И это поставили в вину Шеину.
Тотчас по приезде в Москву его посадили в темницу; то же самое сделали и с Измайловым. Кроме того, арестованы были все родственники того и другого.
Судили, рядили в Боярской думе, обвинили его в небывалых преступлениях, а всю его деятельность приписали измене и осудили его и Измайлова к смертной казни
Старый солдат, чувствуя свою правоту и что он, по его выражению, бился, не щадя головы, выслушал хладнокровно приговор в Боярской думе и, осведомясь, что на другой день казнь совершится на Лобном месте, просил только, чтобы ему прислали для исповеди и для препровождения на эшафот его духовника, отца Никиту.
Царь согласился на это.
На другой день после заутрени, на рассвете, должна была совершиться казнь Шеина и Измайлова.

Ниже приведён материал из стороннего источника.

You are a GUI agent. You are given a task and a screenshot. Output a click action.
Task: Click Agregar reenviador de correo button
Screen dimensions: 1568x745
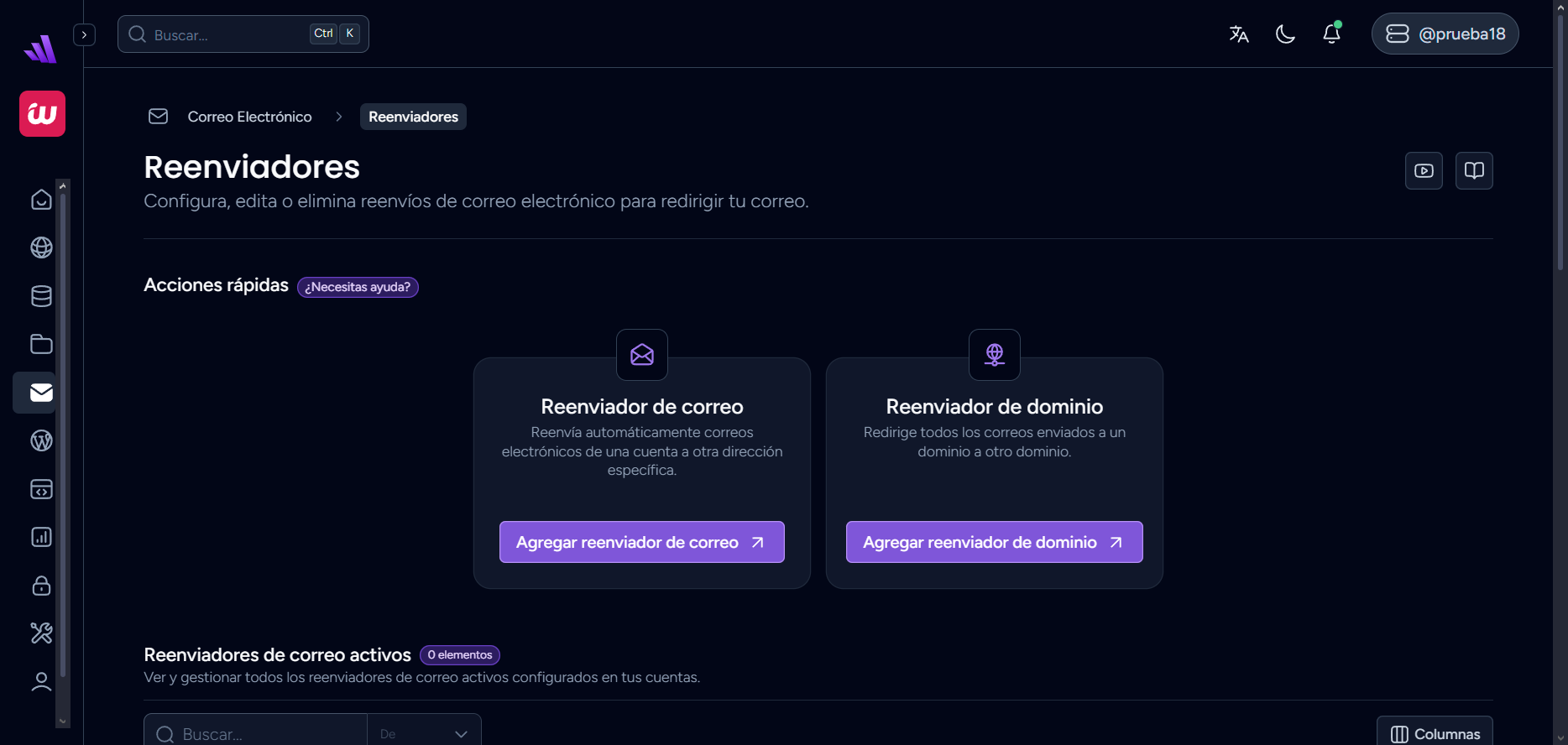pos(641,542)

После заутрени отец Никита явился к узнику в темницу со Святыми Дарами.
Он был в тяжелых цепях.
Священник, исповедав и приобщив его, поставил Святые Дары на стол и бросился к его ногам.
– Боярин, – сказал он, рыдая, – это я невольная причина твоей казни, твоего позора. Ты не хотел идти на войну – я уговаривал тебя.
– То Божья воля, – отвечал боярин, подымая и целуя его. – Молись обо мне грешном, – произнес он спокойно, но со слезами на глазах. – Жаль мне только семьи моей – и она погибнет, да Измайловых я погубил… Отец Никита, коль ты когда-нибудь будешь мочь – не забудь ни Шеиных, ни Измайловых, они стоят этого: они честные люди, и Бог тебя не взыщет. Передай когда-нибудь царю, что погибаю я от злобы и зависти людской; передай тоже, что я люблю своего царя и люблю его после Бога больше всего.
Вошли тюремщик, стража, думный дьяк, долженствовавший читать приговор, и монашествующая братия. Сняли с Шеина цепи; он перекрестился и вышел из тюрьмы твердыми шагами.
Его и Измайлова повезли окруженных войсками, а музыка била на барабанах и играла в рожки поход.
Это отдавали последнюю честь полководцам.
Ввел на эшафот Шеина отец Никита, и тот обратился к народу.
– Православные христиане, – произнес он громким голосом, – Каждому суждено умереть, и мне за верность мою царю и Русской земле суждено лишь положить голову на плаху. Кладу ее безропотно, и да простит Господь моих судей и палачей.
Он поцеловал крест, поданный ему отцом Никитой, поцеловался с ним, поклонился народу во все стороны и просил прощения, коль провинился он в чем пред кем-либо, и положил голову на плаху…
После него такую же казнь понес и Артемий Измайлов.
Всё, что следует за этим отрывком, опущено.